5.4. Active Learning and Banana Farmers’ Adoption of the DFS

The mediating effect model is used to analyze the role of banana farmers’ active learning in the relationship between agricultural training and their adoption decisions on the DFS. Firstly, we already know that agricultural training has a positive impact on the banana farmers’ adoption of the DFS. Secondly, we have identified the link between agricultural training and the banana farmers’ active learning. As shown in Column 1 of Table 8, agricultural training has a significantly positive impact on the banana farmers’ active learning (at 1% confidence level). In agricultural training, extension workers may advise farmers to use electronic devices such as smart phones to access agricultural information. After training, smart phones also can be used to look into unclear information left over from training. Additionally, farmers’ age, education and off-farm work are also closely related to banana farmers’ active learning activities. In rural areas, young farmers may use smart phones more frequently than the elder, so they have a greater possibility to access agricultural information through their smart phones. Farmers with a high education level also have a higher awareness of active learning.

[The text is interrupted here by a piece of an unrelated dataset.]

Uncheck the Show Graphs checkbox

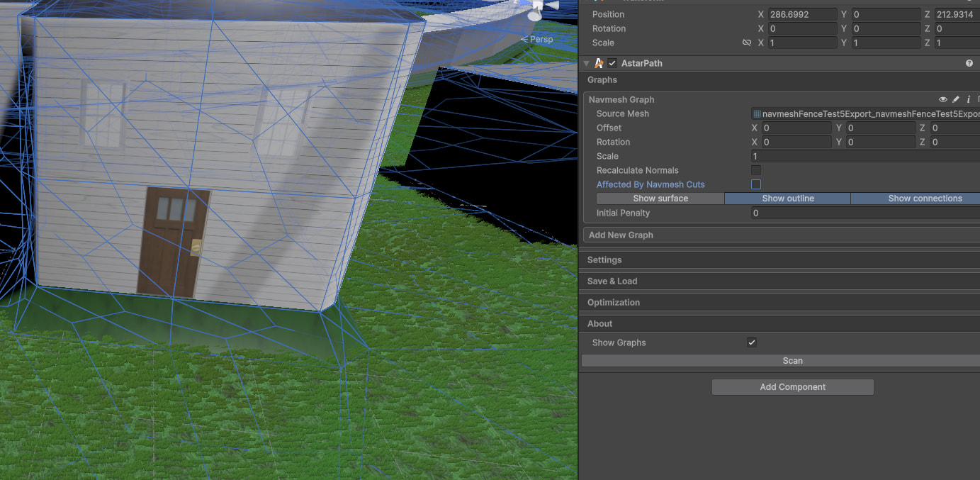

Farmers engaged in off-farm work may care more about their non-agricultural work, and they are less likely to actively access agricultural information.
Thirdly, agricultural training was taken as a control variable, active learning as an independent variable and the banana farmers’ adoption of the DFS was used as a dependent variable in the Logistic regression. The results are shown in Column 2, farmers’ active learning has a positive impact on their adoption of the DFS after controlling the variable “agricultural training”. Combined with the results in Table 5, it can be seen that farmers’ active learning activity partially mediates the impact of agricultural training on banana farmers’ adoption of the DFS. The proportion of mediating effect in the total effect is about 0.614. In other words, agricultural training not only directly affects the banana farmers’ adoption decisions but also improves their adoption rate by strengthening farmers’ active learning activities. About 61.4 percent of the impact of agricultural training on farmers’ adoption of the DFS is achieved through the mediating role of farmers’ “active learning”.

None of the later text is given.